__Problem statement__
Please copy the records word for word, from the start up to and including the line containing "(1259, 644).". Leave the pictures out of your copy.

Data items:
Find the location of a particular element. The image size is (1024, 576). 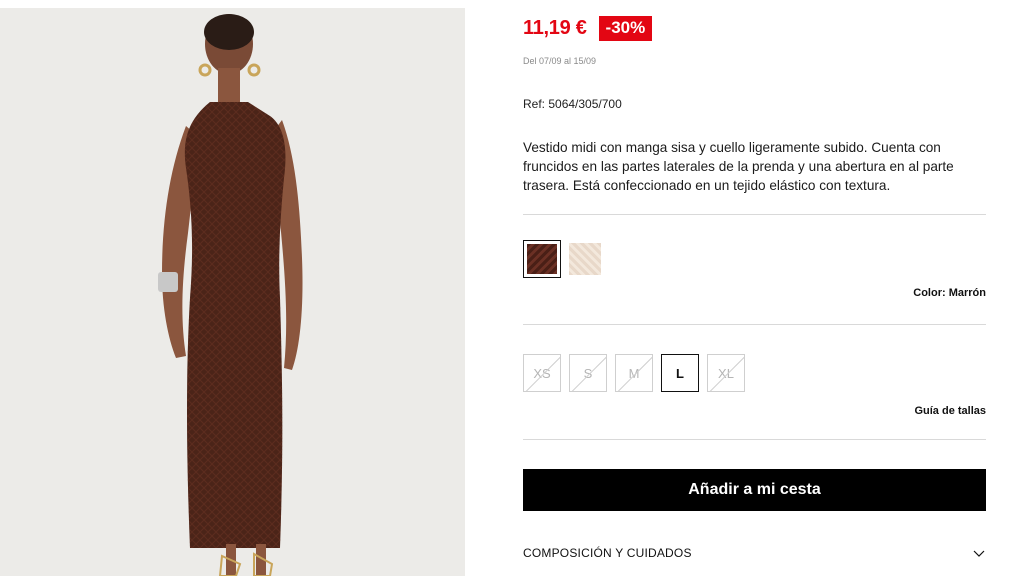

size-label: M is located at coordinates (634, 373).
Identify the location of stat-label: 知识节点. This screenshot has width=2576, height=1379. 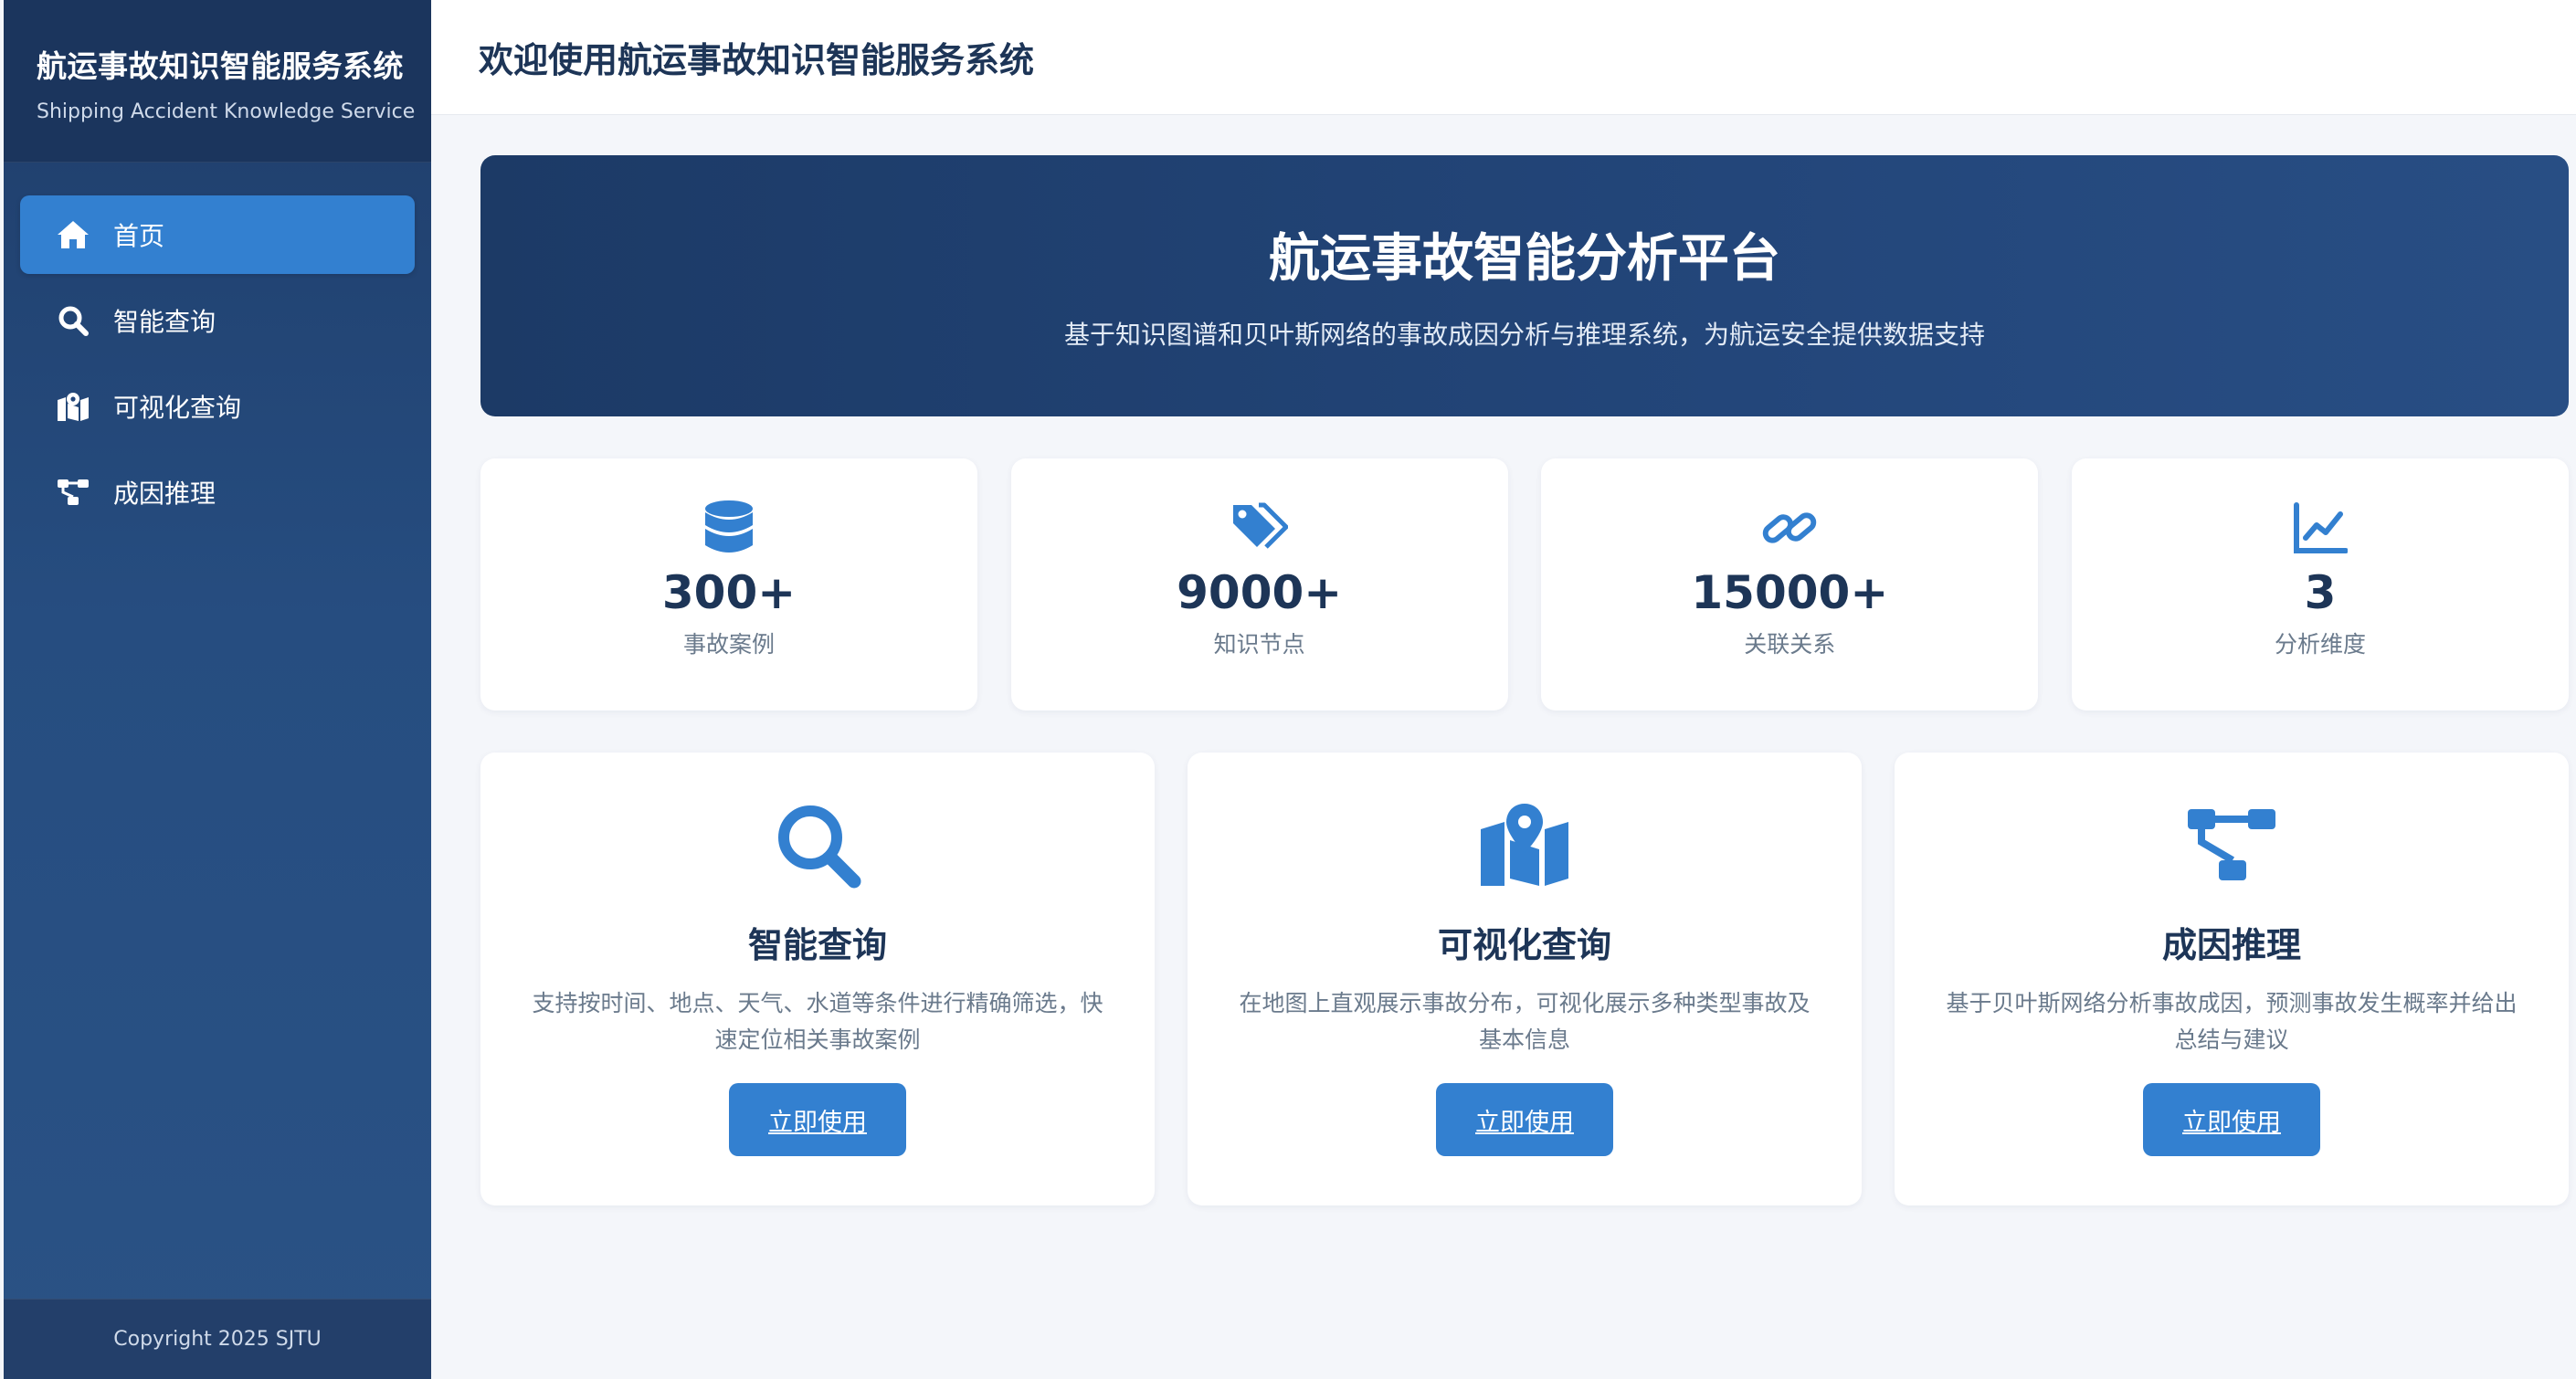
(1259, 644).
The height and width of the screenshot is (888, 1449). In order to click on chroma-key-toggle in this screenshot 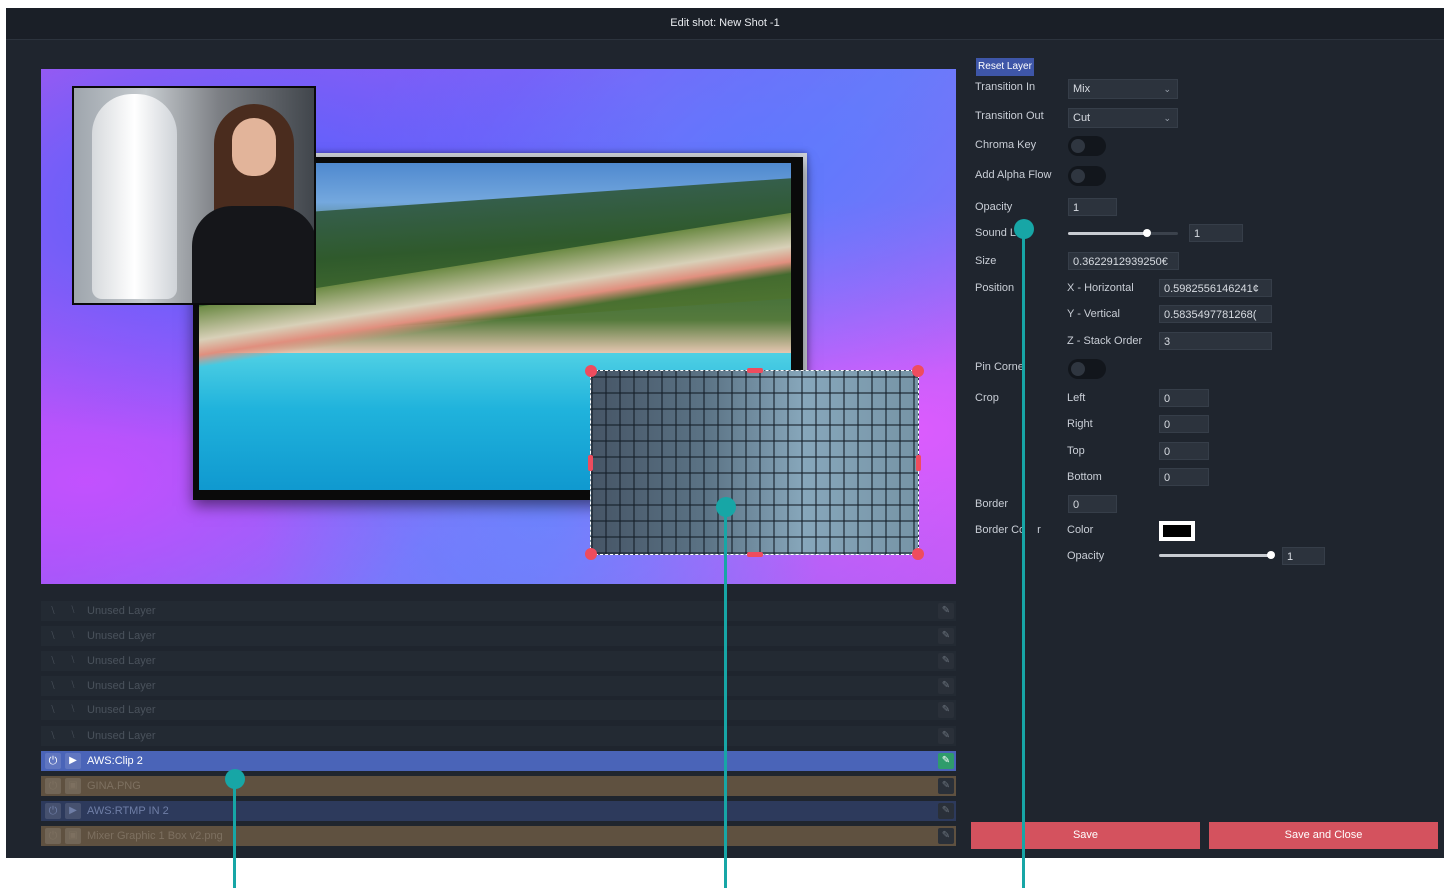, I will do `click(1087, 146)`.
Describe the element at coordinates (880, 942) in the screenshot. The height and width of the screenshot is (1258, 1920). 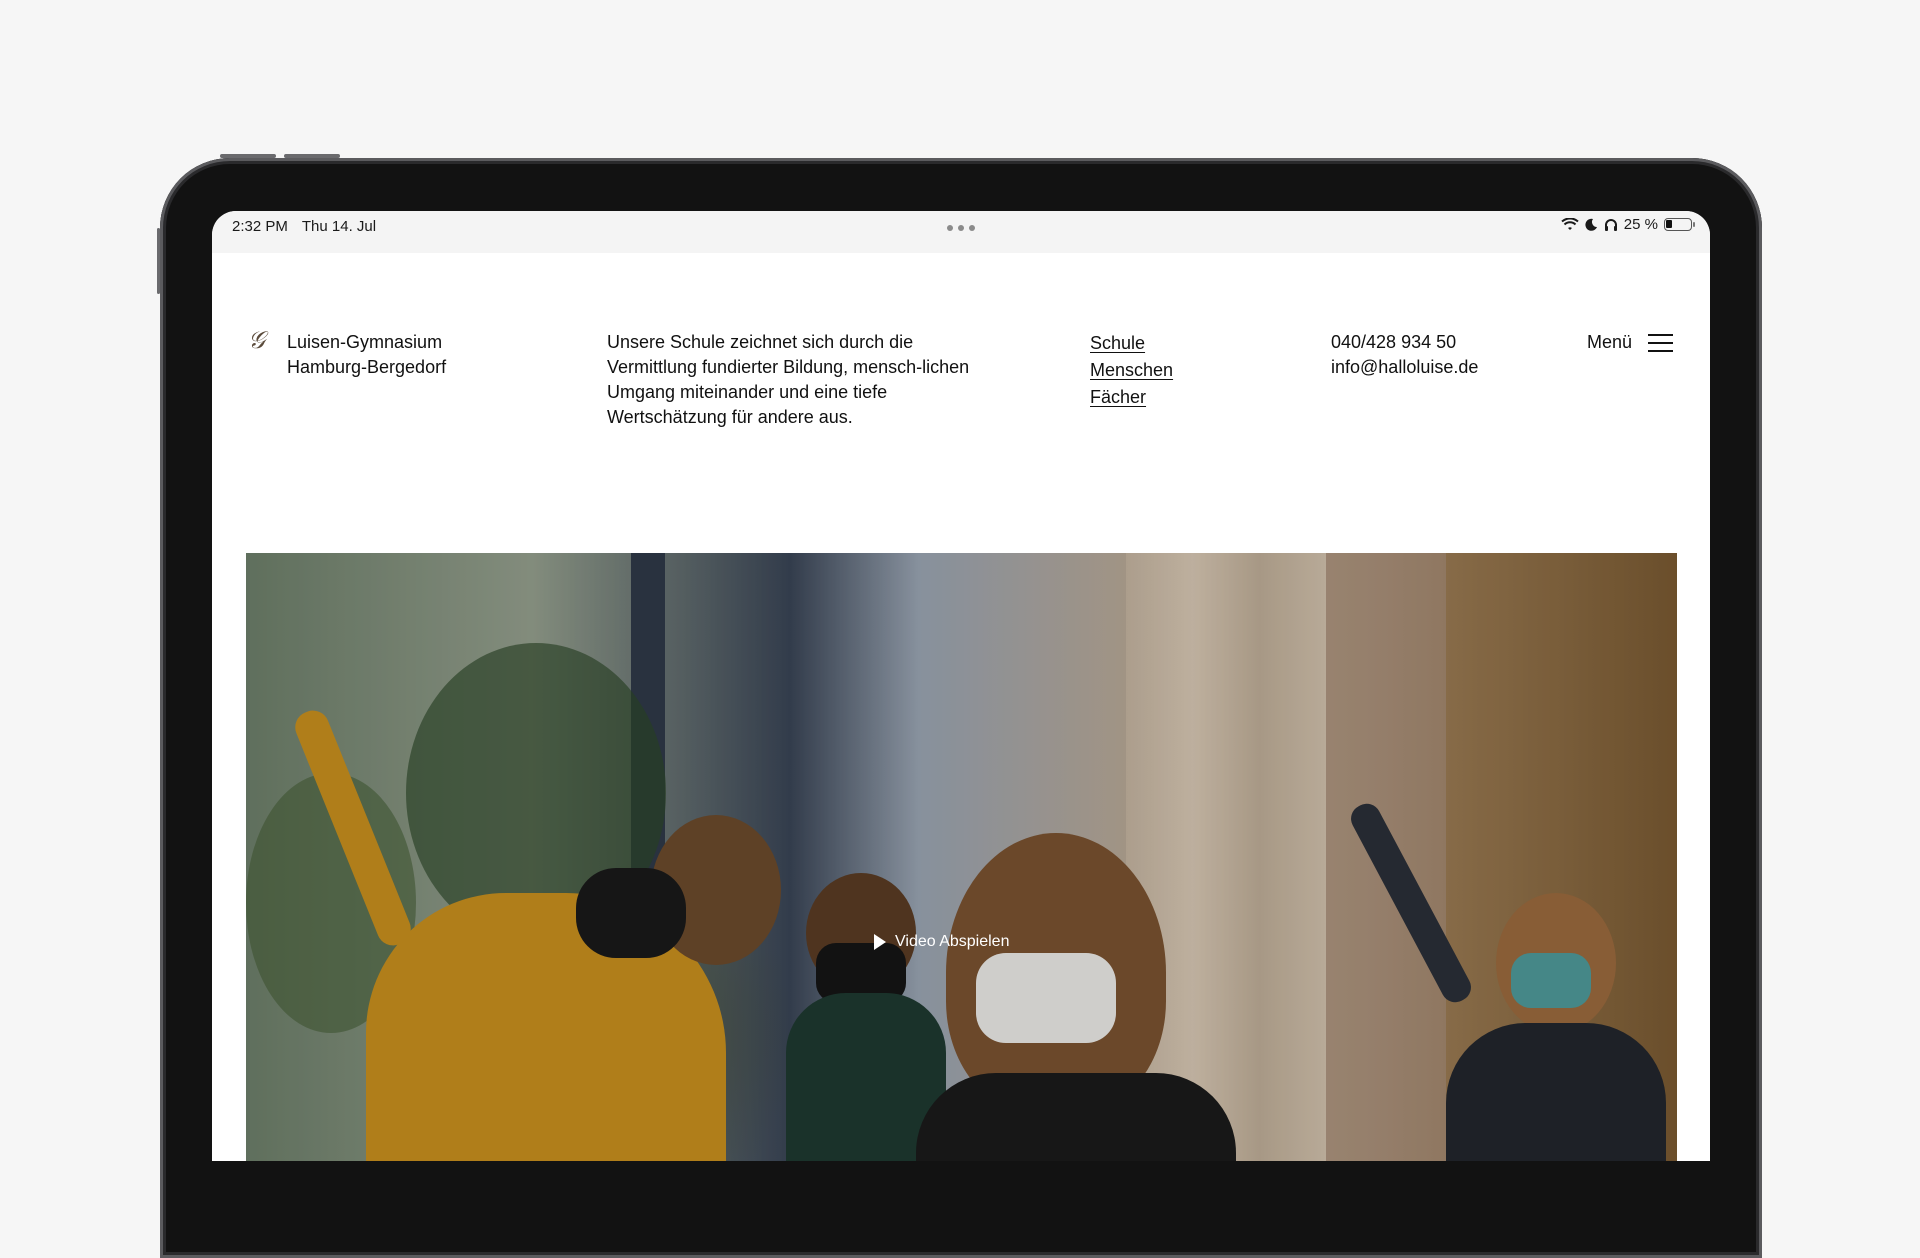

__Expected answer__
Find the location of a particular element. The image size is (1024, 576). 

size-label: M is located at coordinates (634, 373).
Identify the location of stat-label: 知识节点. This screenshot has width=2576, height=1379. 
(1259, 644).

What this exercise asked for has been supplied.